Anything Can Happen Day
Thanks to everyone for sharing your thoughts on yesterday's Teapot Tempest. Still considering, here.
While I consider, the red squirrel is performing Daring Acrobatic Feats between the seed-feeder and the woodpecker block. Honestly, you think he'd run away and join the circus, rather than hiding his light up here in Central Maine.
I may have forgotten to mention here that, in and among the various packages and deliveries making their way to the Confusion Factory, was a copy of The Abandoned by Paul Gallico. This was originally published in 1950 and has now been reprinted by The New York Review Children's Collection, which is apparently trying to single-handedly bring back into print many books that were, arguably, written for children, including Daniel Pinkwater's Lizard Music, E. Nesbit's The House of Arden, James Thurber's 13 Clocks and Eric Linklater's The Wind on the Moon.
Clearly. . .people used to expect. . .different things. . .from children's books, though I would dispute 13 Clocks -- I don't think it was written specifically for children, though children may of course appreciate it.
In fact, I would say that The Abandoned isn't a kid's book (despite that it's about a little boy who is "changed into" a cat).
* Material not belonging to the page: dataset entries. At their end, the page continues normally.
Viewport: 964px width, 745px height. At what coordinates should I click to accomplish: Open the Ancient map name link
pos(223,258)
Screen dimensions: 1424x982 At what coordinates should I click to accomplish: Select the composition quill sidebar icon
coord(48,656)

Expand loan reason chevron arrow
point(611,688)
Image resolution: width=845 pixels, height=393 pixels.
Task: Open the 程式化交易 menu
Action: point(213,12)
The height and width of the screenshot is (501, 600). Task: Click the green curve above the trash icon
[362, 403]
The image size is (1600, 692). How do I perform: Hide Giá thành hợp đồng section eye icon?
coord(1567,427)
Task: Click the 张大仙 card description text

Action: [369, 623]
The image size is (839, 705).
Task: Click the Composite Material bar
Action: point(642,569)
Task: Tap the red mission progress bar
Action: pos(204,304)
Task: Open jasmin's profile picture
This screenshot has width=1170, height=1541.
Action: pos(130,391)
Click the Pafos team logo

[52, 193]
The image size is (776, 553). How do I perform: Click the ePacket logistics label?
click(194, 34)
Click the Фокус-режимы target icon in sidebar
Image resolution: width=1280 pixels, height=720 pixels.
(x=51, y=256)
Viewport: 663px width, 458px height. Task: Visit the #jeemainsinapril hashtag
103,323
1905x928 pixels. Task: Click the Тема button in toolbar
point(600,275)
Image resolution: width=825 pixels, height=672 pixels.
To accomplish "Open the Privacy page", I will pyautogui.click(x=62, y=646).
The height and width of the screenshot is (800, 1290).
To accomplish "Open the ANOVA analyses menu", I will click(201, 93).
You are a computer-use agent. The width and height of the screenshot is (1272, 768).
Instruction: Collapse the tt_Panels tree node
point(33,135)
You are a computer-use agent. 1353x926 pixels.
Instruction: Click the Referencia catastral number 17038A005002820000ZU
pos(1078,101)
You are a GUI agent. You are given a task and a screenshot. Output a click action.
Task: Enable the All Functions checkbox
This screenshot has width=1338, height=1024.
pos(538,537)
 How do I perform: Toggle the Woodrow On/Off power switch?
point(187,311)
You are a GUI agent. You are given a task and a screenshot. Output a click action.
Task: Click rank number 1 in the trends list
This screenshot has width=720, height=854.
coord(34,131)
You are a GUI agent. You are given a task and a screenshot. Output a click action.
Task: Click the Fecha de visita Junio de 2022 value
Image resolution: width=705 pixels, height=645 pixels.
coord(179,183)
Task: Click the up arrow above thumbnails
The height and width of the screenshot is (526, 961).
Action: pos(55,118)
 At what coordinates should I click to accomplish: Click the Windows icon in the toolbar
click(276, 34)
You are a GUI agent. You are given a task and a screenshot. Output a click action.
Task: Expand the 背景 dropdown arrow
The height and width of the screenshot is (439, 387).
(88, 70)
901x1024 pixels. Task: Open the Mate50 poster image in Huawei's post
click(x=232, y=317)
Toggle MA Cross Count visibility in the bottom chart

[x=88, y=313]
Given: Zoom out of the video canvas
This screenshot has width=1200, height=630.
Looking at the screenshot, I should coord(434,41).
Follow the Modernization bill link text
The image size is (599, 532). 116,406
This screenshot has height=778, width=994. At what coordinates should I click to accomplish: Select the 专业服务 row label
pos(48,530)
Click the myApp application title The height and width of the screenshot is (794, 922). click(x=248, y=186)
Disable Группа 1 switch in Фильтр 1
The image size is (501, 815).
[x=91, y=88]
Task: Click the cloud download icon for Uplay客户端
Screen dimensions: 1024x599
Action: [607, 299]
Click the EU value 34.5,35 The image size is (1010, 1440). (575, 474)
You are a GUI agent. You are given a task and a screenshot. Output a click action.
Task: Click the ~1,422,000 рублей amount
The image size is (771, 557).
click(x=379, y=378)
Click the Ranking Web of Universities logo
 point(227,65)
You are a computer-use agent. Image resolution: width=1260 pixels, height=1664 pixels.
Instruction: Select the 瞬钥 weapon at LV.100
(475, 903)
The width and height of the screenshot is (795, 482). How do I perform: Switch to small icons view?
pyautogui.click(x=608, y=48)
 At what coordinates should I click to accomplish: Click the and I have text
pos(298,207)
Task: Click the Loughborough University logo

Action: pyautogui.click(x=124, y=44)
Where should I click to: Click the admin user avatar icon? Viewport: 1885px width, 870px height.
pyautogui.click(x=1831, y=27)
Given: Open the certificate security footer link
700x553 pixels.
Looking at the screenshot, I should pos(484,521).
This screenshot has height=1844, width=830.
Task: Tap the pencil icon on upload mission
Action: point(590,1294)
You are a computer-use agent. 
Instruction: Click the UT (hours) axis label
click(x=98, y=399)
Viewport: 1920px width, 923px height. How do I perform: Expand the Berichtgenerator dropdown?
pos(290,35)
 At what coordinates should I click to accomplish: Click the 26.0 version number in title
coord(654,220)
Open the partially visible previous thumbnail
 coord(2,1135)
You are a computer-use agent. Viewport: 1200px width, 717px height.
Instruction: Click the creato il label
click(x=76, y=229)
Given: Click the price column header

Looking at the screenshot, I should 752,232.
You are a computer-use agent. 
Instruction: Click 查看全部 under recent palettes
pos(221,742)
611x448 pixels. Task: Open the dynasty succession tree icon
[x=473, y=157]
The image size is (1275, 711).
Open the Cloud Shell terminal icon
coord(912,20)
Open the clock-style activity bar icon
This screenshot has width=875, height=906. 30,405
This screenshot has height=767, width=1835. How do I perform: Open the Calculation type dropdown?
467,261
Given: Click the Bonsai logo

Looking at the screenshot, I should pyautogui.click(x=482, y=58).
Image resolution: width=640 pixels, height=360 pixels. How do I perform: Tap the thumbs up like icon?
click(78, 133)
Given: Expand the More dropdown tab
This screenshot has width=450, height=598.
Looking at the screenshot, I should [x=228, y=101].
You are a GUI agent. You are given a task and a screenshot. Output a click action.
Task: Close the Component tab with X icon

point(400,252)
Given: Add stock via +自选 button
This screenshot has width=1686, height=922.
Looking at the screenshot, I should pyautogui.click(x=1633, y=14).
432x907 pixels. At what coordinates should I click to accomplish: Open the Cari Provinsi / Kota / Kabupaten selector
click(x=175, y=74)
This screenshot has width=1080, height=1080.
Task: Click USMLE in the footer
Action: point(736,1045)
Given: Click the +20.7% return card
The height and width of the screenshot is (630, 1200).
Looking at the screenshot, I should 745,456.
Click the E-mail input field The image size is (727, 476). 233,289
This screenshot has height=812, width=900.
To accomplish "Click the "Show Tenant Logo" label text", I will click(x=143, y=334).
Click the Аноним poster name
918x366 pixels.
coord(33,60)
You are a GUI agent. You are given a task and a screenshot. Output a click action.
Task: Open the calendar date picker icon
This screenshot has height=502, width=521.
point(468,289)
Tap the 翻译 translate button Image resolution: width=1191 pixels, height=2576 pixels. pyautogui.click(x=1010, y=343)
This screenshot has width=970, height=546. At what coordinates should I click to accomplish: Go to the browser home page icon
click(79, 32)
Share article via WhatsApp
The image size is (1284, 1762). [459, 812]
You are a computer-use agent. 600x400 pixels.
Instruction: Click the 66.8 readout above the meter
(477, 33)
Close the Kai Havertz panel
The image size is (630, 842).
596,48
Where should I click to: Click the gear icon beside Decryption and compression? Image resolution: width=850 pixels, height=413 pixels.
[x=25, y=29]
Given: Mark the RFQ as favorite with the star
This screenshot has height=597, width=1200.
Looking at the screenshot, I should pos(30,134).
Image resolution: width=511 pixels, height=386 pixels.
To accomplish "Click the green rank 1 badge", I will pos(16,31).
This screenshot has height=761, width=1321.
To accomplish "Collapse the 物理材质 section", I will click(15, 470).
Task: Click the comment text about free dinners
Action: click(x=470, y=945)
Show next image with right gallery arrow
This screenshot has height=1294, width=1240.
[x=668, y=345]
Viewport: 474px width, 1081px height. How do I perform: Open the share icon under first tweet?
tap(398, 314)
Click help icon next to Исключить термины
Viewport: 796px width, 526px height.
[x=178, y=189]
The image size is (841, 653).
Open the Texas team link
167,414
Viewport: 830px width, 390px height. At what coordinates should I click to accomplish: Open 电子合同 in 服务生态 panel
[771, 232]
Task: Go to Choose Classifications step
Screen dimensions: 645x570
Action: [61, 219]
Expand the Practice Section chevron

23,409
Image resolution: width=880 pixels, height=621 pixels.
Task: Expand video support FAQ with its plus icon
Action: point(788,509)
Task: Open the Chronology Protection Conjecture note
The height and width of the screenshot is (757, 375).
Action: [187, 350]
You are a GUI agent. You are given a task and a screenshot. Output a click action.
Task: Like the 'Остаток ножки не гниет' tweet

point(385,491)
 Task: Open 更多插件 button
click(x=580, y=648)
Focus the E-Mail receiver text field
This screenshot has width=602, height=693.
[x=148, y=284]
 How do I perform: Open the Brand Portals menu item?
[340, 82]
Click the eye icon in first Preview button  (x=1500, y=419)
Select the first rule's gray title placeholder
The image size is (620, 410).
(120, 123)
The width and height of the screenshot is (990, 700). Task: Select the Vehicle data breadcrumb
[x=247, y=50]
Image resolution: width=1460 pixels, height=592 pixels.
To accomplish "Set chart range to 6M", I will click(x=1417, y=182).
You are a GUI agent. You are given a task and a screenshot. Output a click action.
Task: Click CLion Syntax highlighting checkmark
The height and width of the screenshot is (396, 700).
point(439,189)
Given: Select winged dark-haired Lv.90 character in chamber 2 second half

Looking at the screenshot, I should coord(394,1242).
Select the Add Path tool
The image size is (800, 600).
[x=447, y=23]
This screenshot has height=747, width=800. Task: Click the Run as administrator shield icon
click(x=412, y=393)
Granted, I read it as a child, but I read a lot of what would now be called "age-inappropriate" stuff when I was a kid. In the Paul Gallico ouvre alone, I read, in addition to The Abandoned, all the Mrs. 'arris books, The Snow Goose, The Foolish Immortals, Snowflake, Thomasina, The Silent Miaow, The Hand of Mary Constable, Too Many Ghosts, The Man Who was Magic, Love, Let Me Not Hunger, For Love of Seven Dolls. . . and so on. . .
For Love of Seven Dolls was made into the movie Lili, which I suppose my mother saw when it was new, and remembered fondly. Based on the film, she basically gave me a pass on Everything Gallico. In fact, the film is (as is often the case), Nothing At All like the source material. Lili, which I saw, I guess, on one of the Nights at the Movies that was popular when I was a kid (Monday Night at the Movies, Wednesday Night at the Movies, Friday Night at the Movies) is. . .the slightly confused, but basically harmless, story of a girl who falls in loves with a puppet show, and joins it, and through the puppets comes to love the puppeteer, who is crusty and bitter, but has basically been trying to look out for her.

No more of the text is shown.